Johnson is plotting his fightback as previously loyal donors turned on him and threatened to stop funding. He is consulting his former aide Lord Udny-Lister about how to reshape his No 10 team. Martin Reynolds, Johnson’s principal private secretary, who sent an email inviting staff to “bring your own booze” to a No 10 lockdown-busting party, is expected to leave, along with his deputy, Stuart Glassborow. Dan Rosenfield — the chief of staff — and some members of the communications team are also living on borrowed time.
Rosenfield is accused of approving the claim that there were “no parties” in No 10.
“Boris is preparing to lay down the lives of his staff to save his own,” said one MP close to No 10. “It will be the Night of the Long Scapegoats.” An official edict has been issued to loyal ministers and MPs have who have been urged to mount a tearoom charm offensive to stave off a vote of no confidence in the prime minister. A senior Westminster figure has said the number of letters of no confidence submitted to the backbench 1922 Committee had risen to 35 — leaving the prime minister perilously close to the 54 required to trigger a vote. At least seven of those submitted are understood to have come from Tory MPs in red wall seats.

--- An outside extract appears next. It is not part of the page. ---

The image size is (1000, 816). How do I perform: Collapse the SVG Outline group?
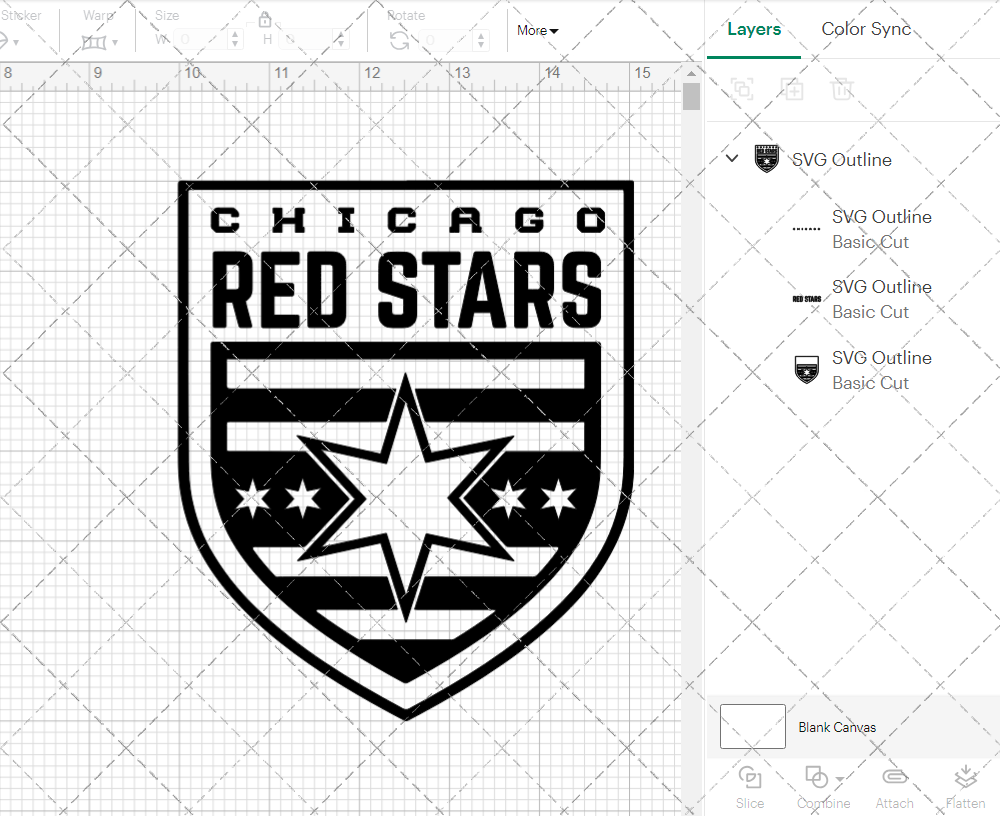pos(731,158)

It is understood that Gary Sambrook, the Birmingham Northfield MP and secretary of the 1922 Committee, is among them. He would not comment last night. Last night, Lee Anderson, the Conservative MP for Ashfield, said he had not decided whether to submit a letter of no confidence in the prime minister. Anderson, a former Labour councillor and miner, said he would instead await the outcome of Sue Gray’s inquiry into the Downing Street parties, but had contacted constituents to ask for their views. The red wall MP, 55, said: “I await the findings of the inquiry. I think that’s a fair and reasonable thing to do. But in the meantime I have contacted . .. over 4,000 residents on my mailing list to ask their views and I have been in touch with my association chairman to gauge the views of the membership, to get their thoughts. I’m not just going to make a rash decision. “I want to speak to as many people as I possibly can and then I’ll decide what my course of action is.” Andrew Bridgen, the Conservative MP for North West Leicestershire who has sent in a letter, said he has received more than 1,000 emails in a day, 80 per cent of which were demanding the prime minister quit. Peter Hargreaves, the billionaire who gave £1 million to the Tories for the 2019 general elections campaign, has said he is “very reluctant” to continue supporting the party financially. The Brexit-backing co-founder of the investment platform Hargreaves Lansdown said of Johnson:
“The guy has no patriotism. He doesn’t want to do good; he just wants to be prime minister. That’s his only agenda. He changed from a remainer to Brexit specifically because it would give him a chance to be prime minister ... As the Conservatives look now, I would be very reluctant to support them financially.” Michael Spencer, the Tory-supporting founder of the ICAP trading business, said: “I can’t see how Boris can last, I really can’t. He just hasn’t changed and he won’t change.”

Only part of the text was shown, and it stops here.